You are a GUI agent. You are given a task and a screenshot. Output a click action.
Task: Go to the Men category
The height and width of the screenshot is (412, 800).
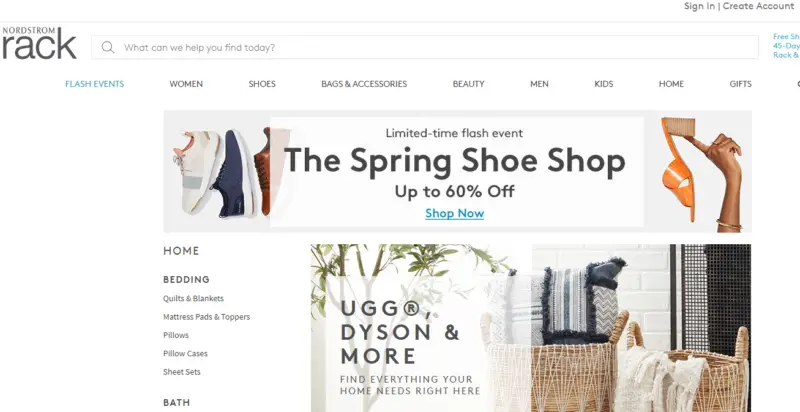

-=-=-=-=-

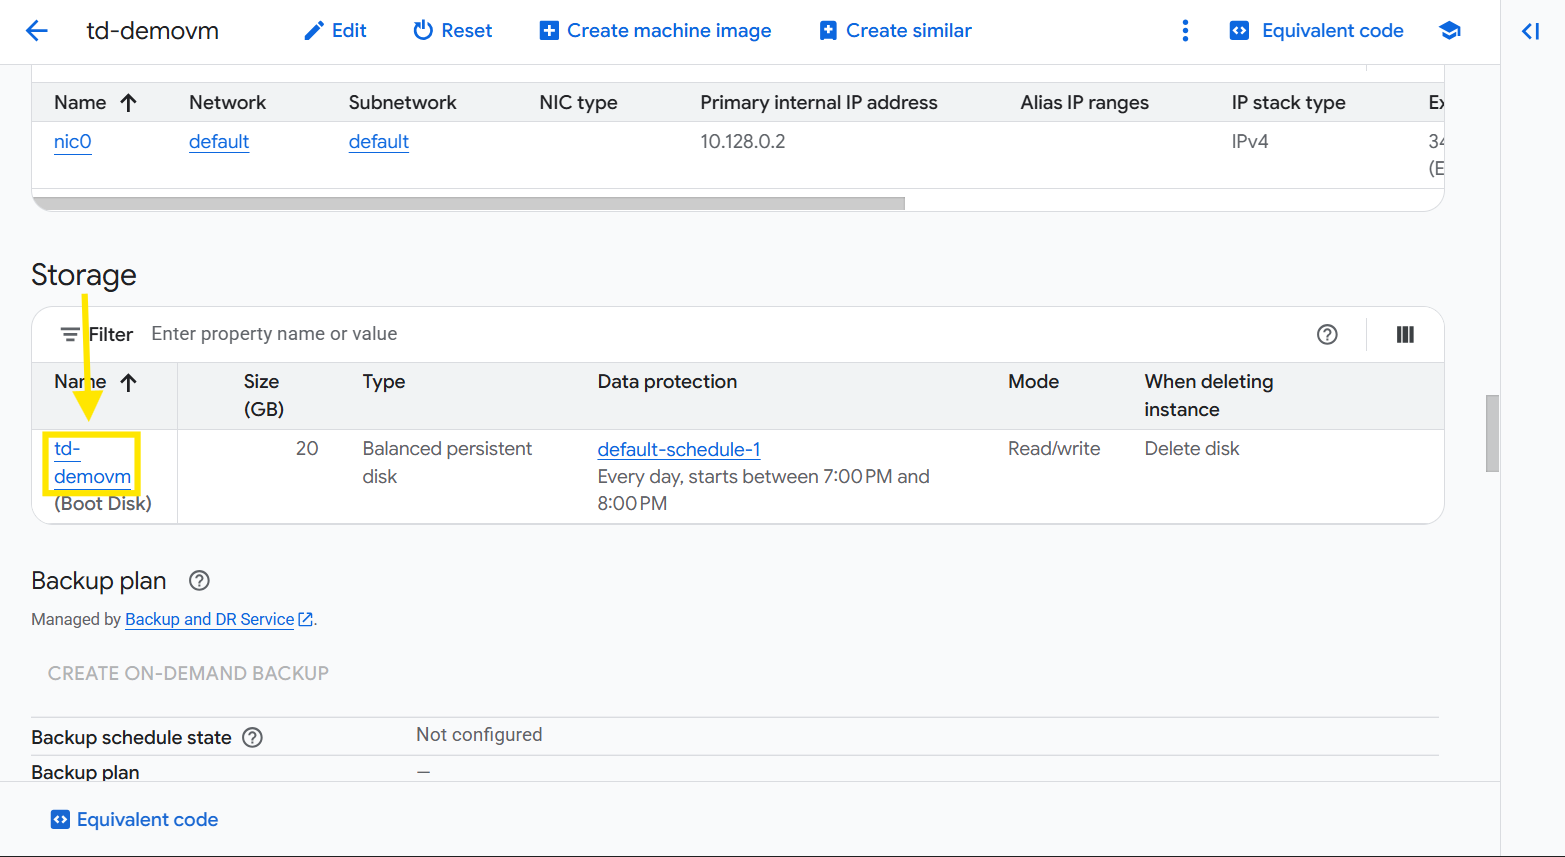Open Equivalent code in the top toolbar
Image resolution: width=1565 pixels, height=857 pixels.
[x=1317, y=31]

-=-=-=-=-

Given request: Reproduce the material starting at the line containing "Open Equivalent code in the top toolbar" and ending at the line containing "[x=1317, y=31]", swapping "top toolbar" for "main toolbar" and keeping everything else the same. Give only those lines, and leave the pictures out.

Solution:
Open Equivalent code in the main toolbar
Image resolution: width=1565 pixels, height=857 pixels.
[x=1317, y=31]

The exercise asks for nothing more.